-- Start of INFORMATION GIVEN --

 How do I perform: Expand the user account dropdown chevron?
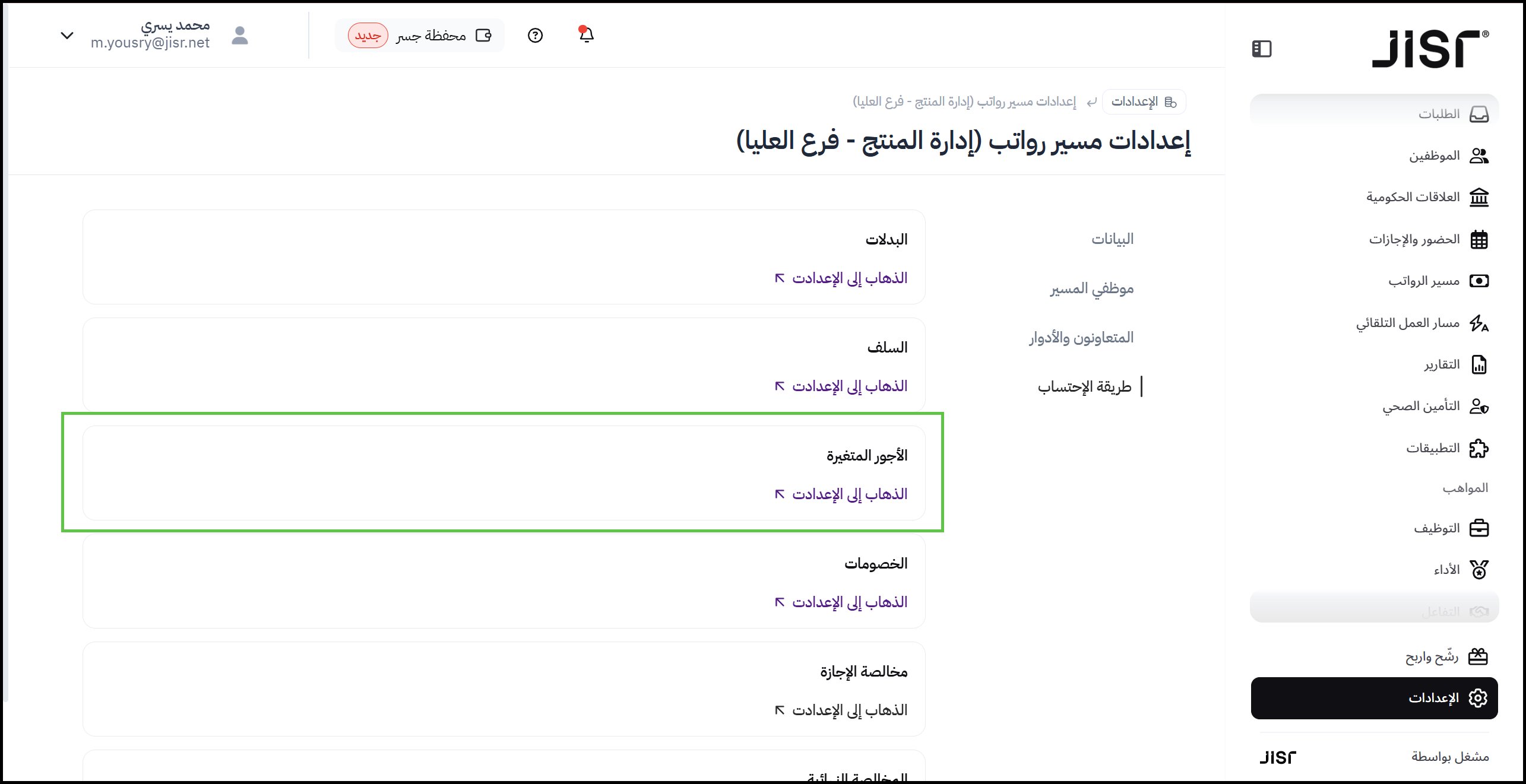pyautogui.click(x=67, y=36)
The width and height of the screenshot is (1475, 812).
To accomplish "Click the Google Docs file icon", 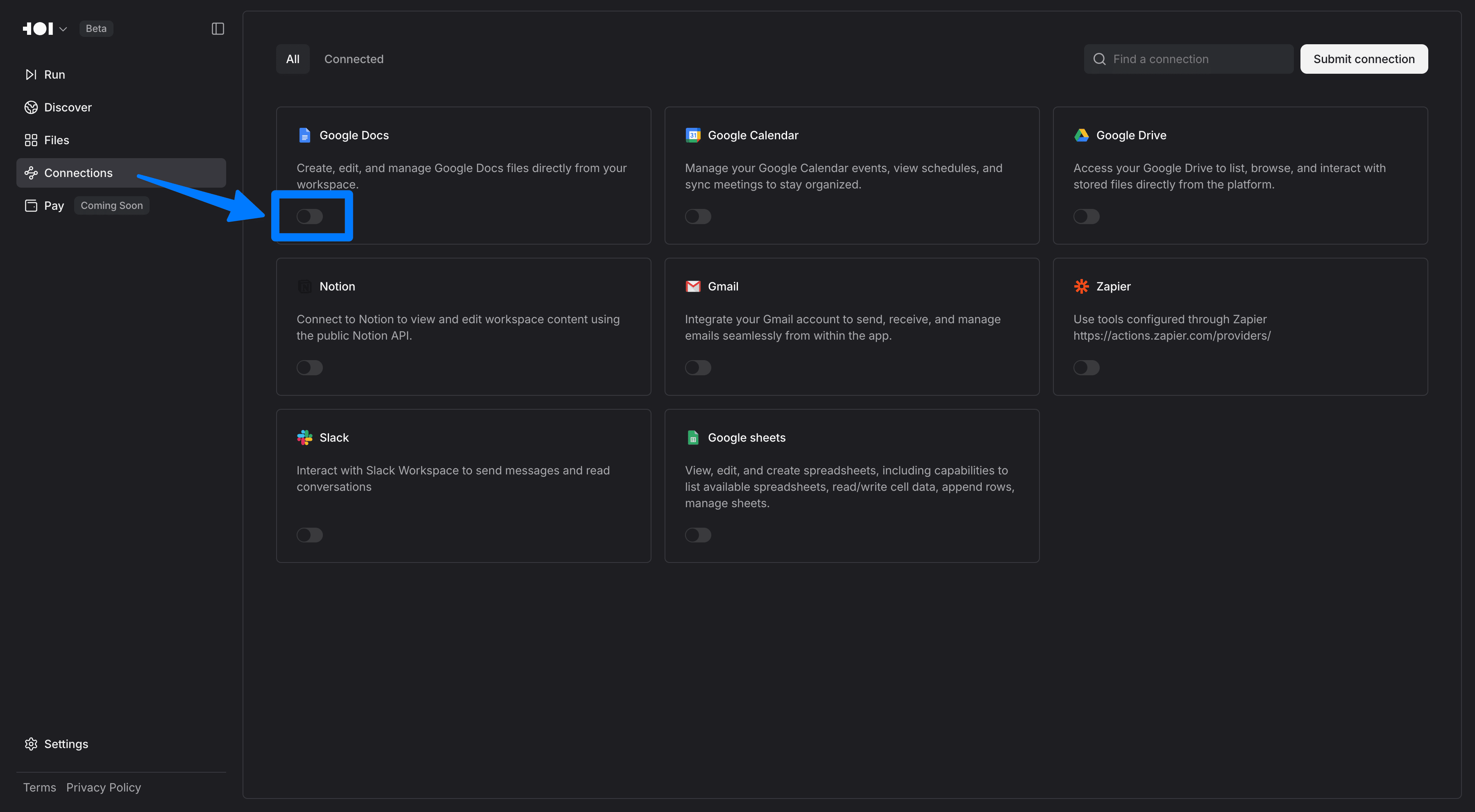I will (304, 135).
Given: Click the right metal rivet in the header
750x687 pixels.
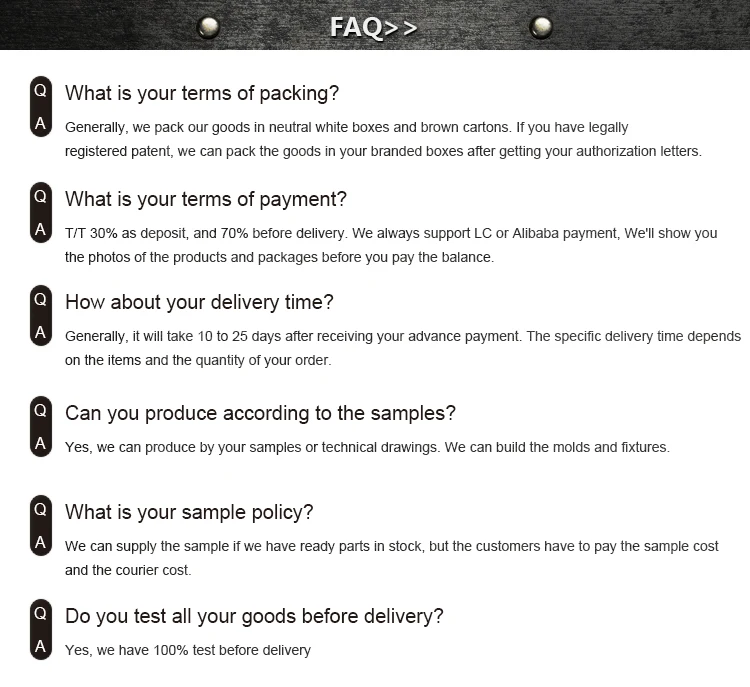Looking at the screenshot, I should pos(541,27).
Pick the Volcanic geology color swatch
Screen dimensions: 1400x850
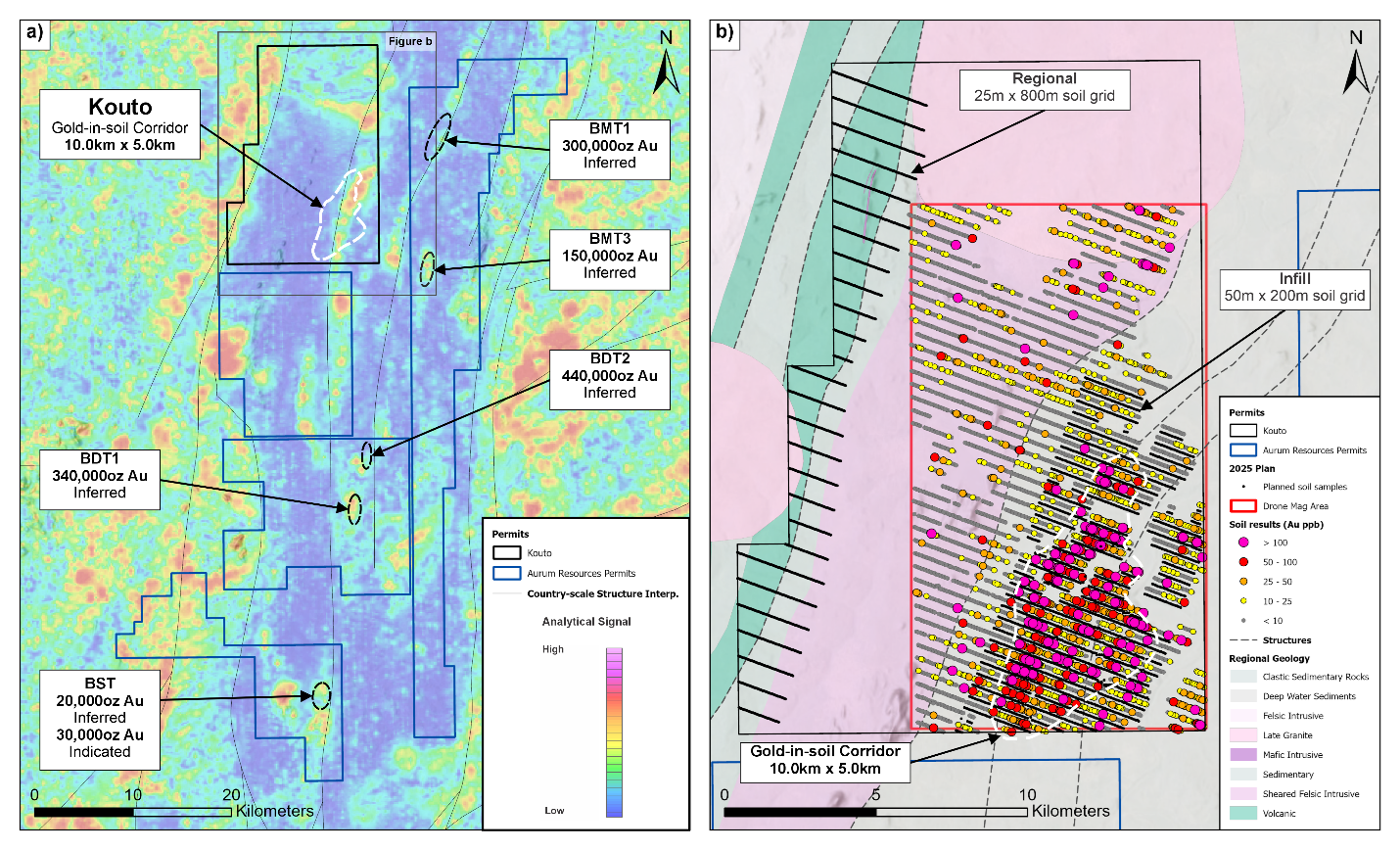(x=1243, y=813)
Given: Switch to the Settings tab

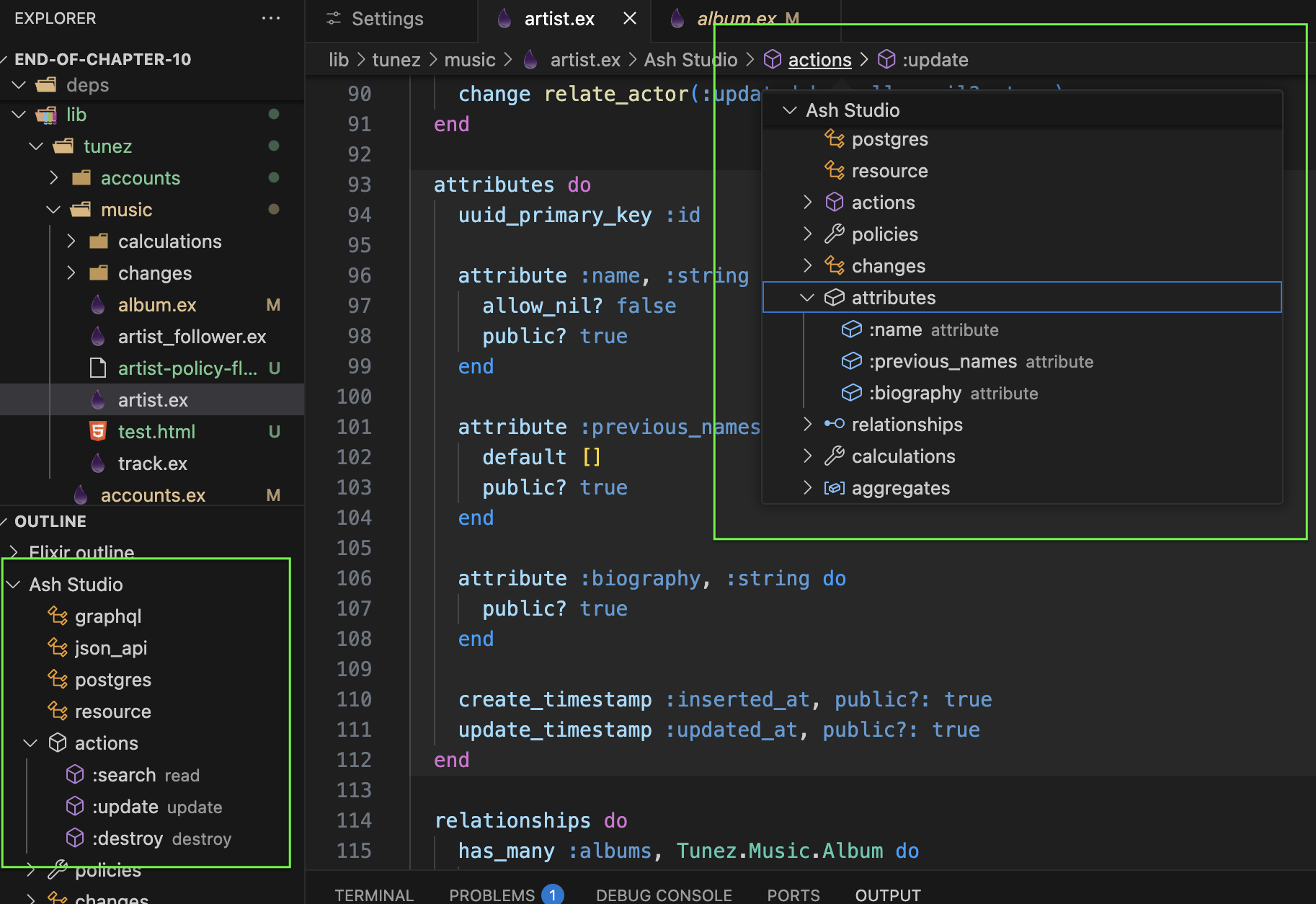Looking at the screenshot, I should pyautogui.click(x=386, y=19).
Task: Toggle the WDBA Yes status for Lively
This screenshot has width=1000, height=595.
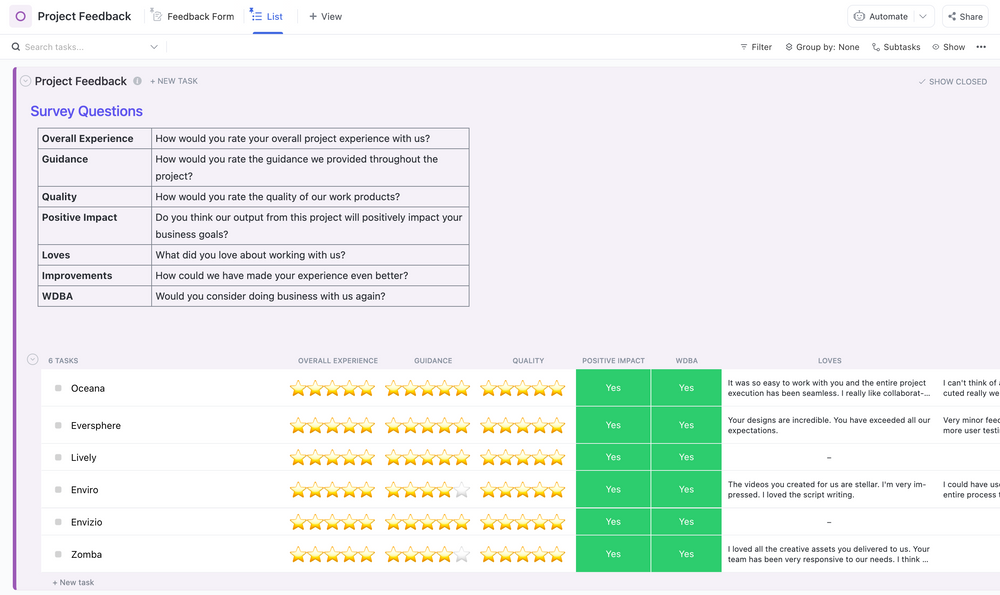Action: pyautogui.click(x=686, y=457)
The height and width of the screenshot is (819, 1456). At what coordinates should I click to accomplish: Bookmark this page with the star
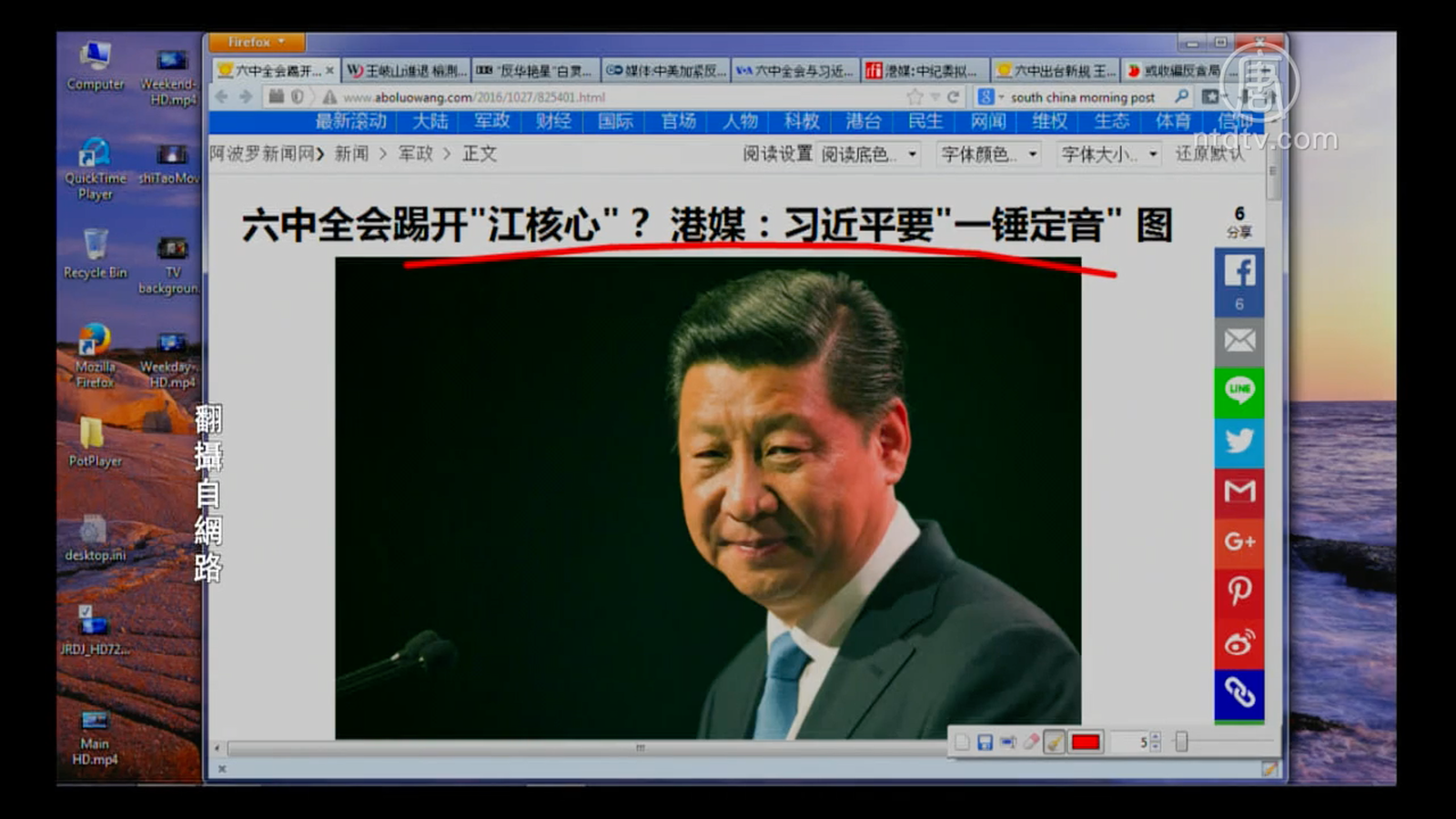pyautogui.click(x=915, y=97)
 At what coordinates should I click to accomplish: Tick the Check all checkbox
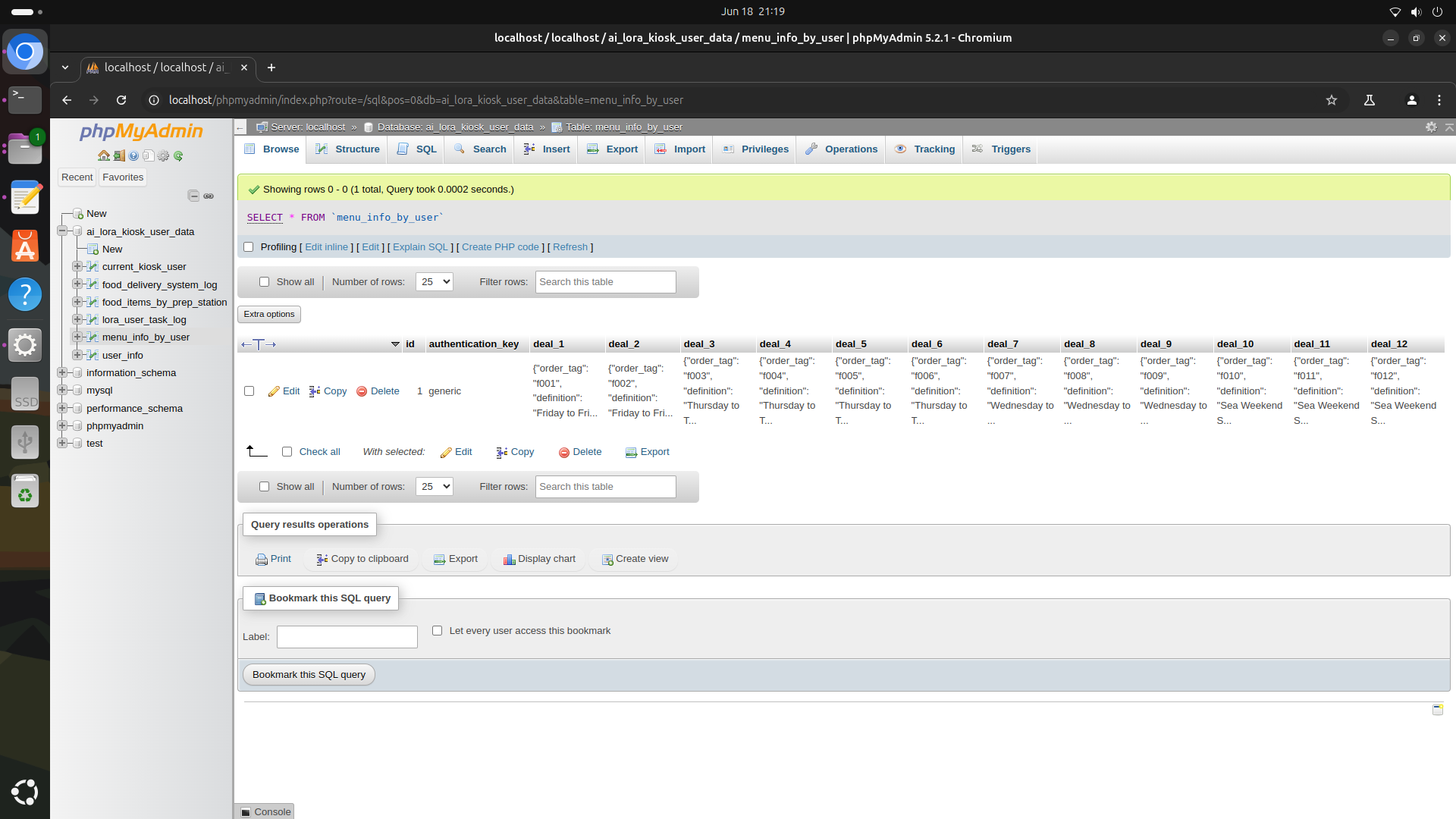tap(287, 452)
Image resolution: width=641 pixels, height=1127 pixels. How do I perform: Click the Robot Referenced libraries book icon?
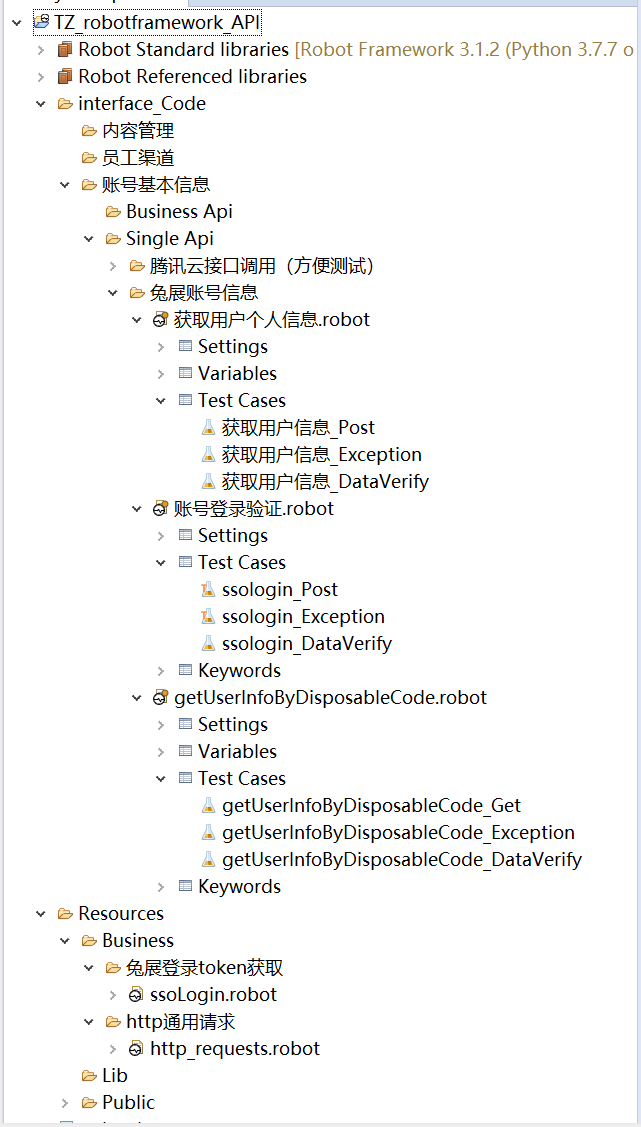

-- End of INFORMATION GIVEN --

Rewrite the items starting with the line that contains "The height and" and going on through the line that contains "pyautogui.click(x=915, y=97)", putting "star icon" in place of "star" and keeping everything else the same. Leave the pictures out of your answer.

The height and width of the screenshot is (819, 1456). At what coordinates should I click to accomplish: Bookmark this page with the star icon
pyautogui.click(x=915, y=97)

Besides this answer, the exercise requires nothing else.